Description of the task.
Extract all of the entries and give them again, word for word.

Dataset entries
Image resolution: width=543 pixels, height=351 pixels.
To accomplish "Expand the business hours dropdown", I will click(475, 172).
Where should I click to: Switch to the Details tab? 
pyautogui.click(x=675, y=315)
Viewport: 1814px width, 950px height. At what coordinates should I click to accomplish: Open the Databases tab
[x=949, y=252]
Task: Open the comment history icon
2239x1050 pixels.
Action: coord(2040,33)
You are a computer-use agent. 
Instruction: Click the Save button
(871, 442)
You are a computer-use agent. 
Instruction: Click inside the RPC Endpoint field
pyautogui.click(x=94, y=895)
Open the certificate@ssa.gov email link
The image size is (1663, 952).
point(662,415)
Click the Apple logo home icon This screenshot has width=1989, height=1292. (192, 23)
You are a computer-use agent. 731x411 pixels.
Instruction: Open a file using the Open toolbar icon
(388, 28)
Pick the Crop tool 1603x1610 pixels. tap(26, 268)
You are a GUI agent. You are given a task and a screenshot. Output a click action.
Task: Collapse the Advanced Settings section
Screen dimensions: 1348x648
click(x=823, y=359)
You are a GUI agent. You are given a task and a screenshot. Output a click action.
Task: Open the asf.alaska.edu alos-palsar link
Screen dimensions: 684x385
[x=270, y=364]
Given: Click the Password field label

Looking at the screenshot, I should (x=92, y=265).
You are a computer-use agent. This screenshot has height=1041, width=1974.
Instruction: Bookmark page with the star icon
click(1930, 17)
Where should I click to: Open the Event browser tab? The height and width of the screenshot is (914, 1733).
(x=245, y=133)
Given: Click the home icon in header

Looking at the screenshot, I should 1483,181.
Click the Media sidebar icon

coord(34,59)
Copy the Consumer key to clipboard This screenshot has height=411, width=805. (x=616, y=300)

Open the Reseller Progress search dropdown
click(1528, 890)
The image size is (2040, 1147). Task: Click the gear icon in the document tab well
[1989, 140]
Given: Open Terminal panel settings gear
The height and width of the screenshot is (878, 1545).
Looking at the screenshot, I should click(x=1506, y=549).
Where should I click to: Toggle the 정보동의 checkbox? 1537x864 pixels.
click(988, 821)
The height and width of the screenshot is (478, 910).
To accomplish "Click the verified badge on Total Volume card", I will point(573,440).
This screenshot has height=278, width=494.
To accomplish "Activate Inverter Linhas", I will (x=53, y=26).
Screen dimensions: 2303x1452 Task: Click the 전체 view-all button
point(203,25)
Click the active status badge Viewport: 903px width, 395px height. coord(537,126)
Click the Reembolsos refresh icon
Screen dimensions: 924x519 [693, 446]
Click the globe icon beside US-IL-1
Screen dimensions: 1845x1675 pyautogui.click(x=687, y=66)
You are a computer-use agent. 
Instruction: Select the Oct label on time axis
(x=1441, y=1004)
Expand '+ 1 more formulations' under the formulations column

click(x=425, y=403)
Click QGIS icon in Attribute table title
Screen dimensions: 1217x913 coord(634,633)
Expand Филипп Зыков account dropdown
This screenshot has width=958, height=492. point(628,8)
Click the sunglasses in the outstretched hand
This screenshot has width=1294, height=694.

Problem solution.
Image resolution: width=543 pixels, height=351 pixels.
To accomplish "Expand the business hours dropdown", I will click(475, 172).
Where should I click to: Switch to the Details tab? 
pyautogui.click(x=675, y=315)
Viewport: 1814px width, 950px height. At what coordinates should I click to accomplish: Open the Databases tab
[x=949, y=252]
Task: Open the comment history icon
2239x1050 pixels.
Action: coord(2040,33)
You are a computer-use agent. 
Instruction: Click the Save button
(871, 442)
You are a computer-use agent. 
Instruction: Click inside the RPC Endpoint field
pyautogui.click(x=94, y=895)
Open the certificate@ssa.gov email link
The image size is (1663, 952).
point(662,415)
Click the Apple logo home icon This screenshot has width=1989, height=1292. (192, 23)
You are a computer-use agent. 731x411 pixels.
Instruction: Open a file using the Open toolbar icon
(388, 28)
Pick the Crop tool 1603x1610 pixels. tap(26, 268)
You are a GUI agent. You are given a task and a screenshot. Output a click action.
Task: Collapse the Advanced Settings section
Screen dimensions: 1348x648
click(x=823, y=359)
You are a GUI agent. You are given a task and a screenshot. Output a click action.
Task: Open the asf.alaska.edu alos-palsar link
Screen dimensions: 684x385
[x=270, y=364]
Given: Click the Password field label

Looking at the screenshot, I should (x=92, y=265).
You are a computer-use agent. This screenshot has height=1041, width=1974.
Instruction: Bookmark page with the star icon
click(1930, 17)
Where should I click to: Open the Event browser tab? The height and width of the screenshot is (914, 1733).
(x=245, y=133)
Given: Click the home icon in header

Looking at the screenshot, I should 1483,181.
Click the Media sidebar icon

coord(34,59)
Copy the Consumer key to clipboard This screenshot has height=411, width=805. (x=616, y=300)

Open the Reseller Progress search dropdown
click(1528, 890)
The image size is (2040, 1147). Task: Click the gear icon in the document tab well
[1989, 140]
Given: Open Terminal panel settings gear
The height and width of the screenshot is (878, 1545).
Looking at the screenshot, I should click(x=1506, y=549).
Where should I click to: Toggle the 정보동의 checkbox? 1537x864 pixels.
click(988, 821)
The height and width of the screenshot is (478, 910).
To accomplish "Click the verified badge on Total Volume card", I will point(573,440).
This screenshot has height=278, width=494.
To accomplish "Activate Inverter Linhas", I will (x=53, y=26).
Screen dimensions: 2303x1452 Task: Click the 전체 view-all button
point(203,25)
Click the active status badge Viewport: 903px width, 395px height. coord(537,126)
Click the Reembolsos refresh icon
Screen dimensions: 924x519 [693, 446]
Click the globe icon beside US-IL-1
Screen dimensions: 1845x1675 pyautogui.click(x=687, y=66)
You are a computer-use agent. 
Instruction: Select the Oct label on time axis
(x=1441, y=1004)
Expand '+ 1 more formulations' under the formulations column

click(x=425, y=403)
Click QGIS icon in Attribute table title
Screen dimensions: 1217x913 coord(634,633)
Expand Филипп Зыков account dropdown
This screenshot has width=958, height=492. point(628,8)
Click the sunglasses in the outstretched hand
This screenshot has width=1294, height=694.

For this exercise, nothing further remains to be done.